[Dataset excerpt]
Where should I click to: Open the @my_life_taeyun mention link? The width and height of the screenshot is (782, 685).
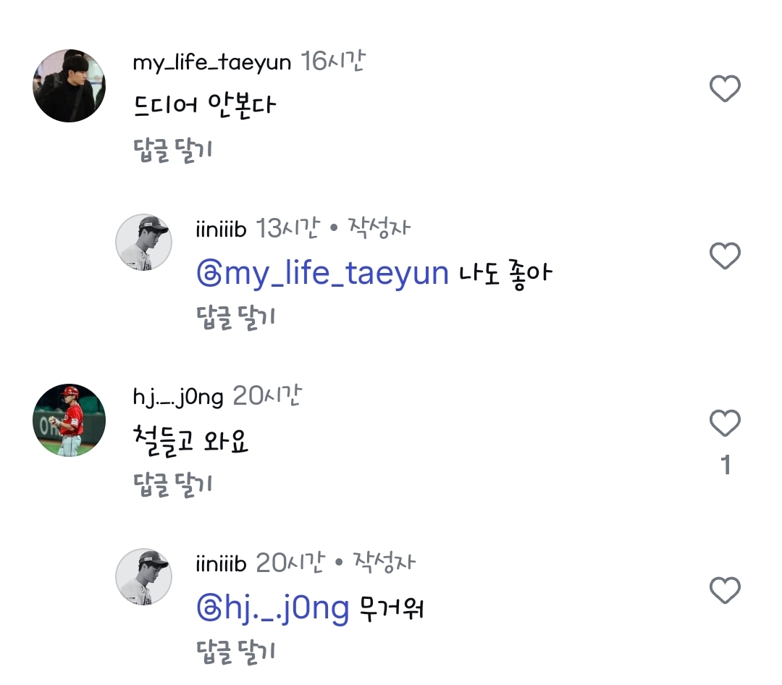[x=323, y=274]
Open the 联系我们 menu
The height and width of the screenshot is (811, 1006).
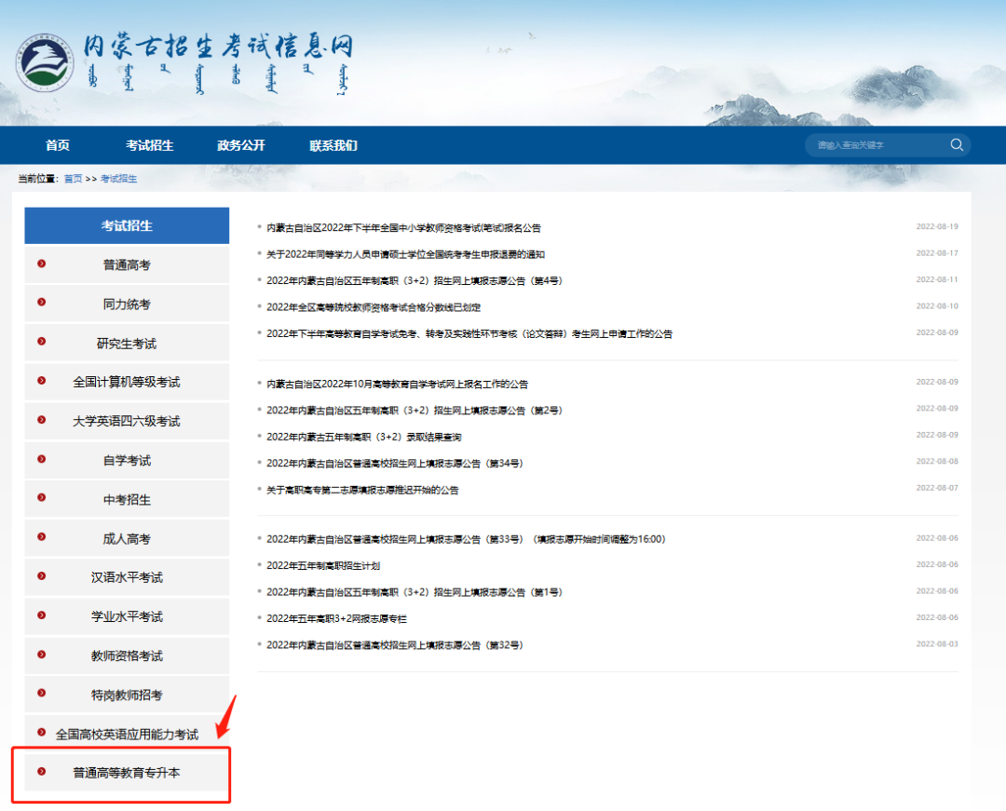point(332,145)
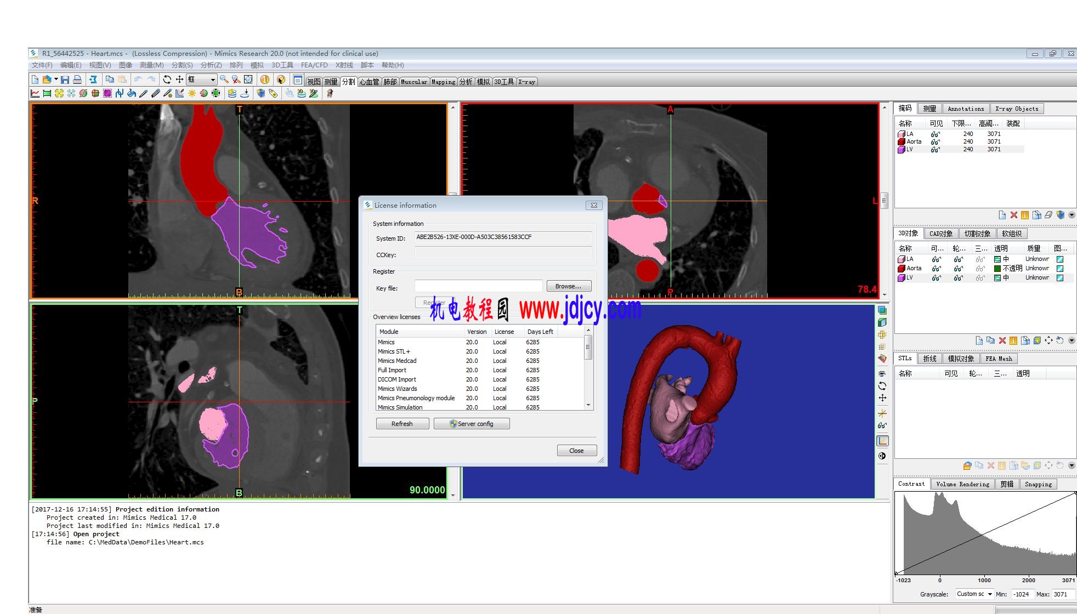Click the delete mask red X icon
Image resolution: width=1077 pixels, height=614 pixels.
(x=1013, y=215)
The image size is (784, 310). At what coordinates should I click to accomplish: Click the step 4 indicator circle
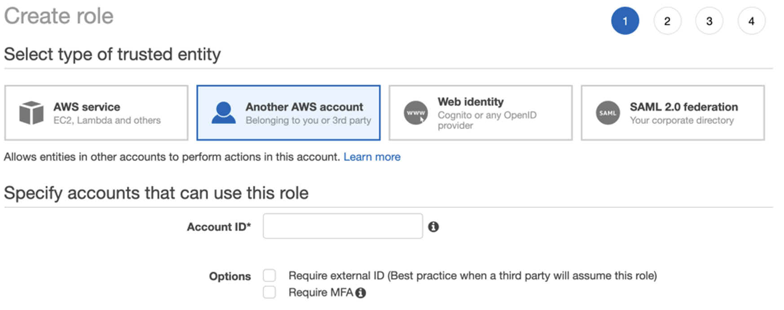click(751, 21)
==
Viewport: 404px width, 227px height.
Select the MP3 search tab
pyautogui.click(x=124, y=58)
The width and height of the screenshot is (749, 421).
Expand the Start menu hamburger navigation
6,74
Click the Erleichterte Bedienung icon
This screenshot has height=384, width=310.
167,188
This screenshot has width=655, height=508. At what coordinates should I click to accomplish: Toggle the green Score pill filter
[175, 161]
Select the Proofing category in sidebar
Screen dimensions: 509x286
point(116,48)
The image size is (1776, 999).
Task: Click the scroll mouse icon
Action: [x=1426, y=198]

**Exercise directions**. Echo the rows between the line holding "Click the Erleichterte Bedienung icon" and the line holding "Action: [x=1426, y=198]", inclusive, reproducing them exactly.

**Task answer**.
Click the Erleichterte Bedienung icon
This screenshot has height=384, width=310.
167,188
This screenshot has width=655, height=508. At what coordinates should I click to accomplish: Toggle the green Score pill filter
[175, 161]
Select the Proofing category in sidebar
Screen dimensions: 509x286
point(116,48)
The image size is (1776, 999).
Task: Click the scroll mouse icon
Action: [x=1426, y=198]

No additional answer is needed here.